One of the most important kuleana on Hōkūleʻa is the Quartermaster. The Quartermaster is in charge of knowing where everything is on board. Everything! I had the honor of helping Uncle Gary quartermaster for Leg 16, and was somewhat relieved to have canoe supplies, towing gear, and rescue swimmer second time around. Communication is key when being a Quartermaster because when captain needs something or when things can’t be found, weight will fall on the quartermaster. Just one of the pieces to the puzzle.
January 5th, 2017, consisted of sail repair, cleaning, and quartermastering for Leg 27. From Miami to Panama, jibs and genoa’s 7, 9, 13a, 15, 17a, 21, 24, and 26 were the sails used, coupled with the primary big boys, the 28 and 30 triangles and 28 and 32 crab claws. Typically, numbers of the sails correlate with the square footage of the sail. 7=70 square feet, 15=150 square feet, etc. The so called motors of our waʻa must be treated with tender loving care, soak um, lube um, and rub um down.

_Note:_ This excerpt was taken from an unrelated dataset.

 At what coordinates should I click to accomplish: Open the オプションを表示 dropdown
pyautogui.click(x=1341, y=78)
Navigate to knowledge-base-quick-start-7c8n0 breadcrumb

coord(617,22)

Like Ice Cube would say, “today was a good day.”
Funny story of the day: Nakua decided to start a conversation with Captain Bruce asking him “Uncle Bruce, how many stars do you know?” Cap proceeded by pulling out his star chart and pointed out over 200 stars on the spot, 219 to be exact. He knows more I’m sure.
Blog by Lohiao Paoa
Last night was open mic at the local marina bar. Hōkūleʻa crew stole the show as we sang songs of our homeland. The key is confidence.
This morning was an active morning. The Dugong watch (10-2) made some bacon, eggs, and French toast that was quickly devoured. We then turned the waʻa around to set up side tow with our potential escort, the DWS Linda. After about an hour of moving lines and fenders, we got the approval from the Canal officials. Mahalo to the DWS Linda. Estimated time of departure from Shelter Bay is still pending.
Hōkūleʻa is in pristine condition, so that allowed us to have a few hours of free time. Some of the crew went to San Lorenzo point, a scenic park that still had forts that were built in the 1500s and had views similar to ones in the movie Pirates of the Caribbean. Some crew had time to jump in the pool near the marina and others just enjoyed a peaceful nap. Our navigator, Brad Wong, lost his left slipper two days after leaving Key West. He was able to duct tape cardboard and some line together to protect his left foot from the Panamanian terrain.
Days are hot and winds are minimal. Everyone is healthy and excited to carry on through the canal. It is my nephews fourth birthday today, Happy Birthday Kolohe! I’ll be sure to eat a couple extra Oreos for you.